══ Quoted passage

David Cameron and Ed Miliband set out contrasting visions yesterday of how to bolster family life and rebuild a sense of community in Britain in the wake of the budget squeeze on public spending.
The Prime Minister announced plans to increase charitable giving and volunteering as he sought to breathe new life into his struggling "Big Society" agenda. The Labour leader, meanwhile, said he wanted to be judged in office by his success in boosting the job opportunities and supply of affordable housing for young adults.
Mr Cameron promised an extra £42m in help for the voluntary sector in an attempt to encourage people to spend more time and money on good causes. The ambition of fostering a "Big Society" has been a constant theme for the Prime Minister, who has repeatedly returned to it in the face of colleagues' scepticism and public indifference.
Speaking yesterday in Milton Keynes, he insisted that it was fundamental to his determination to improve the quality of life in Britain over the next decade.
"As our debts are paid off, this is what I want to endure as the lasting legacy of this administration – helping to build a society where families and communities are stronger, where our nation's wellbeing is higher, and where all these things are accepted as central, not peripheral aspects of what modern governments should hope to achieve," he said.

════
══ Extracted material

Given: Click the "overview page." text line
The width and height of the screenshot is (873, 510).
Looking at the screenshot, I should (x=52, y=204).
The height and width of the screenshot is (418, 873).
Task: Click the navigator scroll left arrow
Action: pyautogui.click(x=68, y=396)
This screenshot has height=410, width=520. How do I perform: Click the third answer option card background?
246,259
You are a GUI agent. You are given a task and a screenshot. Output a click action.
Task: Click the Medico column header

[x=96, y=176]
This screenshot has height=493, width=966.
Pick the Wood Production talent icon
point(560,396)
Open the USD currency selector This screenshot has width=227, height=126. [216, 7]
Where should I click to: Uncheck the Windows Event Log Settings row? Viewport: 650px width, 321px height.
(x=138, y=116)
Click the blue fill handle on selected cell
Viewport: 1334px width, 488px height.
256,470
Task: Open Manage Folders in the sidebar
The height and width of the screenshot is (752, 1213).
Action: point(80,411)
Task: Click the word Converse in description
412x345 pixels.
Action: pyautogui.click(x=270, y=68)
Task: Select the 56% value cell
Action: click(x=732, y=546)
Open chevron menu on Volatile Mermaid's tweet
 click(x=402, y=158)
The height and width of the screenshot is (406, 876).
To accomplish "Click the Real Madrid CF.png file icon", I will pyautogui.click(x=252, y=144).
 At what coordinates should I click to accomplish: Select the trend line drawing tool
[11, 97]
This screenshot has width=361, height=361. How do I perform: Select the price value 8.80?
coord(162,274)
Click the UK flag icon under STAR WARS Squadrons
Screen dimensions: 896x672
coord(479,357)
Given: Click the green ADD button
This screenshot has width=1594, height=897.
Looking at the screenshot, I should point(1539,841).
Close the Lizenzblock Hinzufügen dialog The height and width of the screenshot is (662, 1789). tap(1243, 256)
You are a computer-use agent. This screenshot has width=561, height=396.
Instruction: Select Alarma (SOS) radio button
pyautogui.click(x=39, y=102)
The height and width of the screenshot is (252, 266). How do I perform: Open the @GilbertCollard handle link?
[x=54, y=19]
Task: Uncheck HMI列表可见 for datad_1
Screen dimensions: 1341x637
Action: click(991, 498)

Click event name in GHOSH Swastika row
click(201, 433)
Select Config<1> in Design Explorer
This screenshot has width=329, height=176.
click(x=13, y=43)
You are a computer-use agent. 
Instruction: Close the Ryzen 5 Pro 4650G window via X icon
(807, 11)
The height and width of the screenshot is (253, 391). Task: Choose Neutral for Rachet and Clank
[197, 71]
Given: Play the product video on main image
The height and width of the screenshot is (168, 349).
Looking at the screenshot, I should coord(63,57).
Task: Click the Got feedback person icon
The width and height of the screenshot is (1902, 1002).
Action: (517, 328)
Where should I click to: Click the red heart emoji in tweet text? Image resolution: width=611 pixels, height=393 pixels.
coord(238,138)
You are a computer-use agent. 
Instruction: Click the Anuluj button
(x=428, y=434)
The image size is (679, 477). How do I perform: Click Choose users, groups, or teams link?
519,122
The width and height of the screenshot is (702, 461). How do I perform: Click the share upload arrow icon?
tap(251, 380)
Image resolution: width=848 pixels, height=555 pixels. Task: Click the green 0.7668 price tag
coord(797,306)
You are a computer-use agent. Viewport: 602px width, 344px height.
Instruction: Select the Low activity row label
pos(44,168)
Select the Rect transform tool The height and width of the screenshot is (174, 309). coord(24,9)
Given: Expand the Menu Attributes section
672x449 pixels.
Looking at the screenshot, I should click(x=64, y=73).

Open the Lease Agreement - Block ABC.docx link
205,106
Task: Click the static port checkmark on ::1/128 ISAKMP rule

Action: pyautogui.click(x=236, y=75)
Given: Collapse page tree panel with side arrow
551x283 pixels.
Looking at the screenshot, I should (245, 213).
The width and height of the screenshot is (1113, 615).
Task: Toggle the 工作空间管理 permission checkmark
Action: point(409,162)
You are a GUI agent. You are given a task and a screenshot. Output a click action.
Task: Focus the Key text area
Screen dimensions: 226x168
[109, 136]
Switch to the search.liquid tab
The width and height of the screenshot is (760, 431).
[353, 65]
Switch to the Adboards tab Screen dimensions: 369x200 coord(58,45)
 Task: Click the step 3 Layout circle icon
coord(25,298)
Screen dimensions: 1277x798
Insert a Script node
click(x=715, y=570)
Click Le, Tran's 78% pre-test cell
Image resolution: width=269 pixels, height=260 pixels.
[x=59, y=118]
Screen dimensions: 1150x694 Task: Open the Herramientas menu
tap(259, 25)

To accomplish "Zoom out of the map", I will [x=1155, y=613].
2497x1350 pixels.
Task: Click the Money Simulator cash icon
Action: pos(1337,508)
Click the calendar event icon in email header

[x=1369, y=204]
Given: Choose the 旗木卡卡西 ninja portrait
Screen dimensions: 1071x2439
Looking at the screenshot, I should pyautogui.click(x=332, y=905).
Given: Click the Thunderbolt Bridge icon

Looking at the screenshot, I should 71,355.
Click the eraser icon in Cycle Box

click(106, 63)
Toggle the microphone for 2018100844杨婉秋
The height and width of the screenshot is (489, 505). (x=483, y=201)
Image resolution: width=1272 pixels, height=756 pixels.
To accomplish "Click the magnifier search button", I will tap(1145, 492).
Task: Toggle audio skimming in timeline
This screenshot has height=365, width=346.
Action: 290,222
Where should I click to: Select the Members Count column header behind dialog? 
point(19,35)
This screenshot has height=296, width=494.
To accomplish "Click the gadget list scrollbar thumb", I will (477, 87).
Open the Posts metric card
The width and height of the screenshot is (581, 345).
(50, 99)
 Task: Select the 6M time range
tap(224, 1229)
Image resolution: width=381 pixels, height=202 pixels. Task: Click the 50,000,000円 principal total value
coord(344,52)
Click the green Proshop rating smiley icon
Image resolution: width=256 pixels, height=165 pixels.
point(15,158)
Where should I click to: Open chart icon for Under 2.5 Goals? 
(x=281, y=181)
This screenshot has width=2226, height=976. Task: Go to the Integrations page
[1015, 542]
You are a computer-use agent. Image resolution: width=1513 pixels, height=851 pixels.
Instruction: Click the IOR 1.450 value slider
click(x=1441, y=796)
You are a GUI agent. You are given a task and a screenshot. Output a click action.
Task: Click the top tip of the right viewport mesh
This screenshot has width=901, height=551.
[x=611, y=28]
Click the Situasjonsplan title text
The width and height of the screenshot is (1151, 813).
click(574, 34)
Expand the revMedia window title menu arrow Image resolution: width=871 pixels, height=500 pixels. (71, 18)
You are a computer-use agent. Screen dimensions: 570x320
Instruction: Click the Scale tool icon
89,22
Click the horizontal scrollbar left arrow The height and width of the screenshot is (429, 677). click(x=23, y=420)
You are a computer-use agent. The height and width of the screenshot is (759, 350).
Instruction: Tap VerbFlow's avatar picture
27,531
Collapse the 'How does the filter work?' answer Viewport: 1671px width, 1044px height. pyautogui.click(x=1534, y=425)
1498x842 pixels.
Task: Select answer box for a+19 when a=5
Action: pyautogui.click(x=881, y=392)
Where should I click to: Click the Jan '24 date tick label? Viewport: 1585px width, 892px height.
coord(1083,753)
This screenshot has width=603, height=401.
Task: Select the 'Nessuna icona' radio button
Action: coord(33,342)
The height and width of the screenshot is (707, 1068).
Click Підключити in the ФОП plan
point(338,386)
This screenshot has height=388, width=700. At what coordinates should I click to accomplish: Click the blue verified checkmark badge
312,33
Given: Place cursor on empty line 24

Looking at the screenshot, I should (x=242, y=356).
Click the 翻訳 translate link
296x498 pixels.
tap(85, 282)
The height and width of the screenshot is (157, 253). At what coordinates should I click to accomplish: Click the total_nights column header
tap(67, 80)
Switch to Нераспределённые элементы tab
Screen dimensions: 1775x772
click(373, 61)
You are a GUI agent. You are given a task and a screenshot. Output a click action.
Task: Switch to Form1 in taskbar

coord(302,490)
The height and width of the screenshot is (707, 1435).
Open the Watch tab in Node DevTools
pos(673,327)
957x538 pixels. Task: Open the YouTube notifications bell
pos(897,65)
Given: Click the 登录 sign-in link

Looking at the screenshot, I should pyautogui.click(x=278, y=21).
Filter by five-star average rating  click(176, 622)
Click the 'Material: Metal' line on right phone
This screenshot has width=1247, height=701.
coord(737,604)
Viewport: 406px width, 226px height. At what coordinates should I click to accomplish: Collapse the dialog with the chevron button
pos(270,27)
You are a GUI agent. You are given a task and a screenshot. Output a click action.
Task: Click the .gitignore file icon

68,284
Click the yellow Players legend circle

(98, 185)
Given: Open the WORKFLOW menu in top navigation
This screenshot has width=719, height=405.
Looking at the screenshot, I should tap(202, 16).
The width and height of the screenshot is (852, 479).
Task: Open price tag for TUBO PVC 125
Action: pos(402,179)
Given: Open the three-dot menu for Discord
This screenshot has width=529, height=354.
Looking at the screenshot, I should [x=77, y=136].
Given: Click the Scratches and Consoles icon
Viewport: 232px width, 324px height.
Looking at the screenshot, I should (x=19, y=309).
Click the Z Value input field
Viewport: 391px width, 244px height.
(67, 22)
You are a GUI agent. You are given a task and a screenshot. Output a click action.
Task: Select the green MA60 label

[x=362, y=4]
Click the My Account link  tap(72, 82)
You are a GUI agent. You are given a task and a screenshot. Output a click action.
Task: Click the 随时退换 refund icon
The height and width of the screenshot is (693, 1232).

════

• **Short task**
Can you reproduce, word for word, everything in the article about Cameron and Miliband from "The Prime Minister announced" down to "the next decade."?

• **Correct response**
The Prime Minister announced plans to increase charitable giving and volunteering as he sought to breathe new life into his struggling "Big Society" agenda. The Labour leader, meanwhile, said he wanted to be judged in office by his success in boosting the job opportunities and supply of affordable housing for young adults.
Mr Cameron promised an extra £42m in help for the voluntary sector in an attempt to encourage people to spend more time and money on good causes. The ambition of fostering a "Big Society" has been a constant theme for the Prime Minister, who has repeatedly returned to it in the face of colleagues' scepticism and public indifference.
Speaking yesterday in Milton Keynes, he insisted that it was fundamental to his determination to improve the quality of life in Britain over the next decade.